Friday, Rob Maness qualified to run for the U.S. Senate against Bill Cassidy, Mary Landrieu and six other candidates for the seat Landrieu currently holds.
Why he did that is something we should question. Because while it’s been obvious for some time that Maness has no road to victory remaining, the circumstances surrounding his qualifying are such that it’s quite apparent he should have packed in his campaign.
There is an FEC filing dated August 15 from the Maness campaign – it’s a 48-hour notice required by the FEC to campaigns at this point in the cycle – which shows the Maness campaign with only $11,000 in the bank. (UPDATE: now that link is apparently down, which is interesting. We’ve asked the FEC to explain).
(ANOTHER UPDATE: We’ve obtained a copy of the report from someone who downloaded it on Friday. View it here.)
Which is an alarmingly small number, considering that the FEC report in question shows Maness’ campaign has a substantially high burn rate and a sizable list of vendors to pay. They’re going to run out of money within a month – or by the end of this month – at the rate they’re going.
Let’s recognize that Maness reported $314,000 in the bank at the end of the 2nd quarter. In the August 2 pre-primary filing the campaign showed $196,000 in the bank. Now it shows $11,000.
No money, no campaign.
The disclosure is bad enough, but the circumstances surrounding Maness’ qualifying last week were worse.
Maness had announced an effort a couple of months ago that as part of his presentation of himself as #OneOfUs, he would qualify by petition rather than paying the fee at the Secretary of State’s office. To do that, a statewide candidate in Louisiana would need 5,000 signatures or more on his petition – and the 5,000 have to be further qualified in that the candidate also needs 1/6th of that number, or 833 signatures, from each of the state’s six congressional districts.
Except on Friday, Maness qualified with a check. He couldn’t get the signatures and in fact the Secretary of State’s office says he barely was able to get half that many. The Maness campaign said they had them but couldn’t get them all certified in time. Believe what you want to believe, but if you’re going to win – or even make the runoff – in a statewide election where 2.9 million registered voters make up the electorate you really ought to be able to find a little over 800 people in each of six congressional districts willing to sign a petition to put you on a ballot.
And you really ought to have more than $11,000 in your coffers two and a half months out from Election Day.
What Maness ought to do is get out of the race. His campaign has run its course and he’s out of money, and for a year’s worth of running for office he can’t even generate enough interest to satisfy a simple ballot petition. There is this fear out there among Cassidy supporters that Maness could siphon away votes from the congressman and allow Landrieu to sneak past the 50 percent mark, but that doesn’t really look like it’s very possible as of right now. Which is not to say that the Senate race won’t go to December; it probably will. But at this point it really doesn’t matter.

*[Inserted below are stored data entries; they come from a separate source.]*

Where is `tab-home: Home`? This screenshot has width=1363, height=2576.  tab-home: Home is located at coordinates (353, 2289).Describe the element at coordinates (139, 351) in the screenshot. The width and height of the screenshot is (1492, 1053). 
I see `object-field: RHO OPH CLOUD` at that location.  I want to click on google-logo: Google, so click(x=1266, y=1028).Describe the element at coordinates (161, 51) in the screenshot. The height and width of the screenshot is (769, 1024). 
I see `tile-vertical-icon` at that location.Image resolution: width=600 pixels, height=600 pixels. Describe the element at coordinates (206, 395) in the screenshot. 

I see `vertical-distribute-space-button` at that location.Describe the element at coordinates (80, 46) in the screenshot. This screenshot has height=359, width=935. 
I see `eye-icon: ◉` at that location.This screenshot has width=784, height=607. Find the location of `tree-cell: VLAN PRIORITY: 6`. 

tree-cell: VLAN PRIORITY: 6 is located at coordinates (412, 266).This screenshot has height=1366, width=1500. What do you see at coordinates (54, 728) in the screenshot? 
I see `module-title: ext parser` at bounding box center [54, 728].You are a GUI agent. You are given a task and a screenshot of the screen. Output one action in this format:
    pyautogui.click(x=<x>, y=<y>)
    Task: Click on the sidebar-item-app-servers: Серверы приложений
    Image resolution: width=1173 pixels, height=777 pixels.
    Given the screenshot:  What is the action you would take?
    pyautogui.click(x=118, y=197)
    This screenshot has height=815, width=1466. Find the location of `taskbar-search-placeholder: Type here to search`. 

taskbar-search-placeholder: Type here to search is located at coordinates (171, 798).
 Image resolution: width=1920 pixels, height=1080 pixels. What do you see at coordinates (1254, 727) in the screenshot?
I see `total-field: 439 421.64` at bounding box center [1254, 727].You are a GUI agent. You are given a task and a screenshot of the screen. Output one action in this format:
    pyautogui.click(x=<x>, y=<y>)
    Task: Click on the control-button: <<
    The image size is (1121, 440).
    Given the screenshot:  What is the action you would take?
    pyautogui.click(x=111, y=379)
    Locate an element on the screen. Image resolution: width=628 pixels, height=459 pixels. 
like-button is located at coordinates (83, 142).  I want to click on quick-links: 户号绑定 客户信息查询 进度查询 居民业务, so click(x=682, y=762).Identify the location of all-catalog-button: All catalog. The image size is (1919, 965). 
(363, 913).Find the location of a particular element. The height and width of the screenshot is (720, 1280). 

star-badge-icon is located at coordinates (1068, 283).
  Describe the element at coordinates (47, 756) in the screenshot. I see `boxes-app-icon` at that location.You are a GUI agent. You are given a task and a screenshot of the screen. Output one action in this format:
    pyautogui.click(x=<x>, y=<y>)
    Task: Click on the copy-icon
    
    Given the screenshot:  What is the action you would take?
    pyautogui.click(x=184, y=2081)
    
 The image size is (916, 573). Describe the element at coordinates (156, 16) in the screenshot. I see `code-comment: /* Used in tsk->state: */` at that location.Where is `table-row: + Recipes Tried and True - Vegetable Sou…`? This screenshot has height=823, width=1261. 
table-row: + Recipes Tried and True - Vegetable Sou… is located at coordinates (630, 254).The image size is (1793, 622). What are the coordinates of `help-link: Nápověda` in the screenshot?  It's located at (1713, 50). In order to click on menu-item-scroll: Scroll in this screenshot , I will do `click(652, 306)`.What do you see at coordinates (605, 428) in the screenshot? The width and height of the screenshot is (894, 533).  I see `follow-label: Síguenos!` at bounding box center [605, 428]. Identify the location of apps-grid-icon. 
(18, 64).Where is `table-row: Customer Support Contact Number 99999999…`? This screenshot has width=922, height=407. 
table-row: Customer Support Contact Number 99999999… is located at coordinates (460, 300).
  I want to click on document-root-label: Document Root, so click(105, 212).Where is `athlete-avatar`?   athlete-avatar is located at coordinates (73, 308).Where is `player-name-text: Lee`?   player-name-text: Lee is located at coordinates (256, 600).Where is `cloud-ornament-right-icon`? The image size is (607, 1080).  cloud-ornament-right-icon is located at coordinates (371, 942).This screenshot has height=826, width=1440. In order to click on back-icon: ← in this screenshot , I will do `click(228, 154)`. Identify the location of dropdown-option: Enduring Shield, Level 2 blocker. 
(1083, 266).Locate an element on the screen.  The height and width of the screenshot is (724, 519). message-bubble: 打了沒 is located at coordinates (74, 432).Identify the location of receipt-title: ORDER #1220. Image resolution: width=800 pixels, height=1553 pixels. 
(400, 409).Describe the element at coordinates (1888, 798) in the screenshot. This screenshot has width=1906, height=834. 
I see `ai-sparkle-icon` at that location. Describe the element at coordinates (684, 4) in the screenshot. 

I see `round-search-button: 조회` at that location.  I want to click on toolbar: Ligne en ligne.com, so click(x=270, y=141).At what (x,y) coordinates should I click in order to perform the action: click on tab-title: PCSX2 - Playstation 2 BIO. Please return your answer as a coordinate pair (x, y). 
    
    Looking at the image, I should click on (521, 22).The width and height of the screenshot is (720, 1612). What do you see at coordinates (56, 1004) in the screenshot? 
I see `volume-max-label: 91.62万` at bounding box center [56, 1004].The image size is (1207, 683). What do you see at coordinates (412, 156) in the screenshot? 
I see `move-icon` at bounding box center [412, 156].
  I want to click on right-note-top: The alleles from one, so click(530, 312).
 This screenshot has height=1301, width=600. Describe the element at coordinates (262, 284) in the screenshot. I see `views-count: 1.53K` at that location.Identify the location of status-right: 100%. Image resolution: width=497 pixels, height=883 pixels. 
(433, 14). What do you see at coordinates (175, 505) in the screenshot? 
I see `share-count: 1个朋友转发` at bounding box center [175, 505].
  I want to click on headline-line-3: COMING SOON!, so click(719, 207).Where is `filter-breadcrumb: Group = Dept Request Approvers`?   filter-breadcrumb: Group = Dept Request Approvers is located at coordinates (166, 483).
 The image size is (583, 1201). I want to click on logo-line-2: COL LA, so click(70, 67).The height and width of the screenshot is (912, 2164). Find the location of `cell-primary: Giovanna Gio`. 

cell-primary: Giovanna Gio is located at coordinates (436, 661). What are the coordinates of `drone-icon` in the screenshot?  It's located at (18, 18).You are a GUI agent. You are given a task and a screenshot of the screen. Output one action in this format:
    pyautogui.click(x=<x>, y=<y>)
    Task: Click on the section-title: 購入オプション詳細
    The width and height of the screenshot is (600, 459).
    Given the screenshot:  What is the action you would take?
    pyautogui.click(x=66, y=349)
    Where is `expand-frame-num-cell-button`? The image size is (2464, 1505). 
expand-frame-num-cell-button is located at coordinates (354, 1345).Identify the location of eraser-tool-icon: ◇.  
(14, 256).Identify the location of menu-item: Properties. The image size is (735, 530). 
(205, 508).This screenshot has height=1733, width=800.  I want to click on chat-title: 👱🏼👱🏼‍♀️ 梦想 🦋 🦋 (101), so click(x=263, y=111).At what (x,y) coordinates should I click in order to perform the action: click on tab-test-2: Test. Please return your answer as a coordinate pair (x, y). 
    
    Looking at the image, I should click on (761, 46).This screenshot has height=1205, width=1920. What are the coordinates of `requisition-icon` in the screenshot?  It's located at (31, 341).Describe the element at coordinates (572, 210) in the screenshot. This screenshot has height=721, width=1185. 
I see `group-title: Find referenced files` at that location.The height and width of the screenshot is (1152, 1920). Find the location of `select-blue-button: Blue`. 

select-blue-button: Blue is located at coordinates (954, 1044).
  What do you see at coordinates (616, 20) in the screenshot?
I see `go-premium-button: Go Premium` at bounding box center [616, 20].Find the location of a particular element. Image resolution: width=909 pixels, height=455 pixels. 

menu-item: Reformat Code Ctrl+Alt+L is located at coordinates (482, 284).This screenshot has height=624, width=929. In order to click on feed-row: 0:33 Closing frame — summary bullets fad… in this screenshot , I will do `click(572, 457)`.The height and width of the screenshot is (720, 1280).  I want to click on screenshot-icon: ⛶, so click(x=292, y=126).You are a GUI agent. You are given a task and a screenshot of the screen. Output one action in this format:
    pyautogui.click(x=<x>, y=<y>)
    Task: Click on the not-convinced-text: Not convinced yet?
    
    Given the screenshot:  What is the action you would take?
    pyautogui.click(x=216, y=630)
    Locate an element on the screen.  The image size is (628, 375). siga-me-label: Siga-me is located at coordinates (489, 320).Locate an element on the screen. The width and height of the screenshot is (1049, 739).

Maness doesn’t have anything to show for all that effort and money spent on this Senate race. If he was going to get traction it would have happened by now. But he isn’t. And to keep his race going he’s going to have to rely on large infusions of cash from out-of-state groups like the Senate Conservatives Fund – but SCF’s July 31 filing showed that it was down to about $195,000 in cash in the bank. That isn’t the checkbook by which SCF would fund Maness; they would instead raise money for him. But when they have less than $200,000 in their own account after raising over $2 million this year it’s a good indication they’re mostly done with this cycle.
So now it’s time to evaluate what the purpose of continuing is, and what he can get out of having run this race. Maness’ message, if you strip away all of the Cassidy-is-just-like-Landrieu stuff that nobody seems to have bought, has been relatively sellable conservative fare, and his personal story is a pretty good one. He’s made a positive impression on a number of conservative activists around the state and while he wasn’t able to get endorsements from any elected public officials around the state he has managed to build some relationships that could be productive for him in the future.
In short, Maness could leverage the work he’s put in as a Senate candidate into something he could run for next year. No, he won’t be a Senator and no, he won’t be governor. But there are other races out there. There are state legislative races, including a number of open seats in St. Tammany Parish where he lives. There are some down-ballot statewide races in which the incumbent could be perhaps successfully challenged.
There could be an opportunity for Maness to have a political future in Louisiana.
But carrying on a dead-end campaign, which this increasingly appears to be, is going to kill that future. All Maness is going to do now is irritate people who might support him in the future. He hasn’t supplanted Cassidy and it’s pretty clear he’s not going to.
If he can recognize that, get out and help unify the anti-Landrieu vote he’ll end up a hero – and he might find a lot more support from the folks his supporters have attacked as “establishment” types in the future should he continue to pursue political ambitions.
It’s his call, but reality is descending.